#### TASK STATEMENT
Express the stretch from the line containing "You are a GUI" through the end of the items as a JSON list of strings, one per line, skipping blank lines and leaving out the pictures.

#### RECORDS PROVIDED
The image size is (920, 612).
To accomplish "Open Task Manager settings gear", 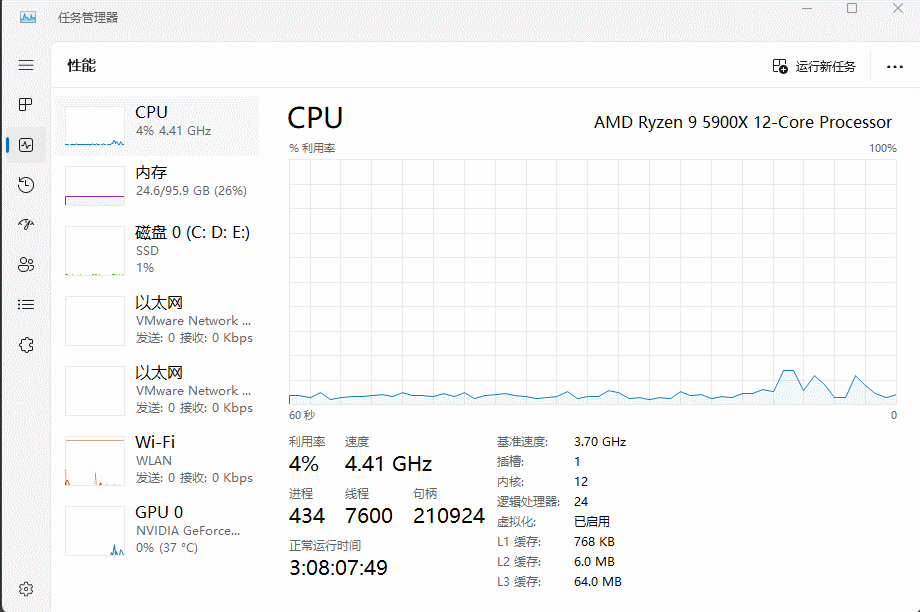I will coord(26,589).
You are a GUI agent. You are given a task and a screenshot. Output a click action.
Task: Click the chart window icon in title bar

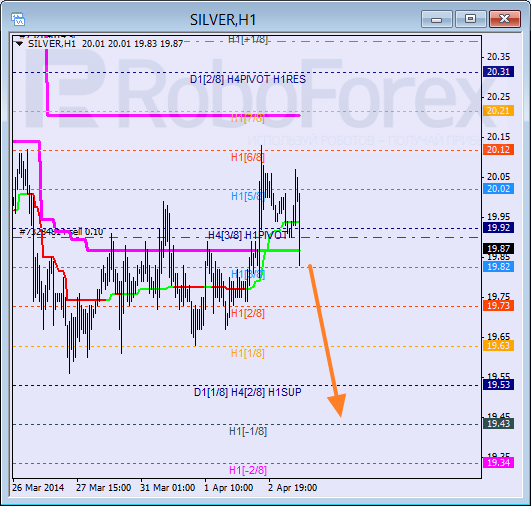(x=18, y=19)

#### RESPONSE TO THE EXERCISE
[
  "You are a GUI agent. You are given a task and a screenshot. Output a click action.",
  "Task: Click the chart window icon in title bar",
  "(x=18, y=19)"
]